**** THE DATA
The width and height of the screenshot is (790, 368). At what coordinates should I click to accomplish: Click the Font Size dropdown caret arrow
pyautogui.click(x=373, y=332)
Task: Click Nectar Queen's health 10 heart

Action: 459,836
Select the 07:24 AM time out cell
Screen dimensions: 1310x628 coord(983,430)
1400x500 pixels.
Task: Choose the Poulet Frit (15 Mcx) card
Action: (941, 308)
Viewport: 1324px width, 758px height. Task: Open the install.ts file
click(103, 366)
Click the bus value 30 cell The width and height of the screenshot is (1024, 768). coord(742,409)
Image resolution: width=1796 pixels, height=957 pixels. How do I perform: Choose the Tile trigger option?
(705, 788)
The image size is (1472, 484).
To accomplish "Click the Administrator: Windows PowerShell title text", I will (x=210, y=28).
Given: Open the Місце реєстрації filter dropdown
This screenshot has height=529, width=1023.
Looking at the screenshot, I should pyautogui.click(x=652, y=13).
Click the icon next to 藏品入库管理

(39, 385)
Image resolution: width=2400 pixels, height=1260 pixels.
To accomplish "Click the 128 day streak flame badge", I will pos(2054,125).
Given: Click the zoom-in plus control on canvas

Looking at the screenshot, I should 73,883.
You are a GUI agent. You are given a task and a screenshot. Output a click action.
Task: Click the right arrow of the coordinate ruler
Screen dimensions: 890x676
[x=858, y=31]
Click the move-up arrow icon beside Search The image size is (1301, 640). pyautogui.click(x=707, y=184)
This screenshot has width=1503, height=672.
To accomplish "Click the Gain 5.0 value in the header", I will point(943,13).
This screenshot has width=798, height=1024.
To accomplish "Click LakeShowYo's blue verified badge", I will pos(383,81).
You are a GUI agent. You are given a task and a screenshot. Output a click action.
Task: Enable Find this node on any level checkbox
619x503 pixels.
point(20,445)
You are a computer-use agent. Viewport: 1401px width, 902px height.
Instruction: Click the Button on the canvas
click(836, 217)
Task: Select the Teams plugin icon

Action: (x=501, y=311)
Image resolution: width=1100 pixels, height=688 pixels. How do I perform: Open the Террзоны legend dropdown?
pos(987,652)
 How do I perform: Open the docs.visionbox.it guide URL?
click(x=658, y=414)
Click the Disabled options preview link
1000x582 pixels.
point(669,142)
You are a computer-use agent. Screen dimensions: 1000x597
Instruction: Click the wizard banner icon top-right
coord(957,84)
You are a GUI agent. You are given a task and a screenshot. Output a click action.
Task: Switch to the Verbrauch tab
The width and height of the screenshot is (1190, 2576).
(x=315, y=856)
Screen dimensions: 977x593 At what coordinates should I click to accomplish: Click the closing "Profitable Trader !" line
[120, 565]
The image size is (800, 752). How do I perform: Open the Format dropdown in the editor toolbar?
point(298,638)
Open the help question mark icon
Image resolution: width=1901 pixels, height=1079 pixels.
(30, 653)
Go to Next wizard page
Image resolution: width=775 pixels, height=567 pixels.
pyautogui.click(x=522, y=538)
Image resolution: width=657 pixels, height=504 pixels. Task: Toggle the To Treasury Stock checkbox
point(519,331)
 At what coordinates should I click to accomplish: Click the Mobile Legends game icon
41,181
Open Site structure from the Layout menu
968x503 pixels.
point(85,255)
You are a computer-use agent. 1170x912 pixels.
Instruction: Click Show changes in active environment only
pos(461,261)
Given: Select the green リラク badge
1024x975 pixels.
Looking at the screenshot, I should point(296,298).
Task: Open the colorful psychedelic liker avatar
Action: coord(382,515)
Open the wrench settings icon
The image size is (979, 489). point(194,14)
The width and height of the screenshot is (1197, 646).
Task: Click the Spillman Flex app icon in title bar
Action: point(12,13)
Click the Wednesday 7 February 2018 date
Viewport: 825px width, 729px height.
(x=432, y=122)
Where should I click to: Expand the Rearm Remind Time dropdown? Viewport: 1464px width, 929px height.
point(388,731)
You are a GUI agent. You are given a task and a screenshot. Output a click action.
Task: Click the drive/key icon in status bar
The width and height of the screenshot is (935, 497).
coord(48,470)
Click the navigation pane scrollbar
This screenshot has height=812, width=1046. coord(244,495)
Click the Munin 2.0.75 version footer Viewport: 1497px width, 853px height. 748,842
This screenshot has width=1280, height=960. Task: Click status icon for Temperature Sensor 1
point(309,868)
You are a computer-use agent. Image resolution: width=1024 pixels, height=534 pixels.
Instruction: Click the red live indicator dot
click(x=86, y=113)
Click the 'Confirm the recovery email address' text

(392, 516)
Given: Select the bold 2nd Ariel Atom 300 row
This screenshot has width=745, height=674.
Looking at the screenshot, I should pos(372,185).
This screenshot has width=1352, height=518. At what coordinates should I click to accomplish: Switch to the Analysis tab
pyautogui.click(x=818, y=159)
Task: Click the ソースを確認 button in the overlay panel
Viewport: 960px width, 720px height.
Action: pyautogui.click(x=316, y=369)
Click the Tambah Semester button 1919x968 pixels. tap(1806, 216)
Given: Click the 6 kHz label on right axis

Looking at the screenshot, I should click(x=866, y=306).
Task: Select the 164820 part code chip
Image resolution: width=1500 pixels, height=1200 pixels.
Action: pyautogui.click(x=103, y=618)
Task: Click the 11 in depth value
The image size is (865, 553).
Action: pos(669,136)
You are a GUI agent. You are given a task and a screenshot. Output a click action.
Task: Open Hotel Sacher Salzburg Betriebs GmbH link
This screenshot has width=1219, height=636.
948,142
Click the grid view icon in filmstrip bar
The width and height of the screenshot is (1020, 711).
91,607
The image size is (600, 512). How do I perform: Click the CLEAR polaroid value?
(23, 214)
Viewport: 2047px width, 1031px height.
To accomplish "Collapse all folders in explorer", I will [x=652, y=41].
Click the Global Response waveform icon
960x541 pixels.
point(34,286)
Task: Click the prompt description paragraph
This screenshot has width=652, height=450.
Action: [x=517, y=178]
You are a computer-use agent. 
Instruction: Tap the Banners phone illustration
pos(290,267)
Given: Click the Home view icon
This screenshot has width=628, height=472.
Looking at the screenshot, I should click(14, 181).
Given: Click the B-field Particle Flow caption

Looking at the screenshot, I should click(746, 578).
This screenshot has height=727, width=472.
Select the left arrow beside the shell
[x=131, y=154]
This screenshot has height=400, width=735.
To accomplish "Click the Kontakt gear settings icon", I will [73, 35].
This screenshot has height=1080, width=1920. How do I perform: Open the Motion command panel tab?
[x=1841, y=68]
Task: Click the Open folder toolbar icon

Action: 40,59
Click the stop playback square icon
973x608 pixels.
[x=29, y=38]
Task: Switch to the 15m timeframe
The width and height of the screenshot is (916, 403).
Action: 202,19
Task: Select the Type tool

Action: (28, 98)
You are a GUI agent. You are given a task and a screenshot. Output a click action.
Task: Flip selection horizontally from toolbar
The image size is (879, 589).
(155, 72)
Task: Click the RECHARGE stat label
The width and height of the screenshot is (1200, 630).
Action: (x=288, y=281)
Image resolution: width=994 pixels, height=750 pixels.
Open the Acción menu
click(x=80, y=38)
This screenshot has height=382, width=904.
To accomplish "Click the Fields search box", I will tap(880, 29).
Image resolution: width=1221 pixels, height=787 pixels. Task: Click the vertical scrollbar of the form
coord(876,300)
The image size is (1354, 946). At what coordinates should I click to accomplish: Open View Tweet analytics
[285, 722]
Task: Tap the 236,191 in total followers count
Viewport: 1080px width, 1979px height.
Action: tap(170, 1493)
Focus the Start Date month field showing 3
********
### ACTIVITY:
Working from the listing above, pick out every line that has "badge" and copy it.

### SOLUTION FOR THIS TASK:
To accomplish "Click the 128 day streak flame badge", I will pos(2054,125).
To accomplish "Click LakeShowYo's blue verified badge", I will pos(383,81).
Given: Select the green リラク badge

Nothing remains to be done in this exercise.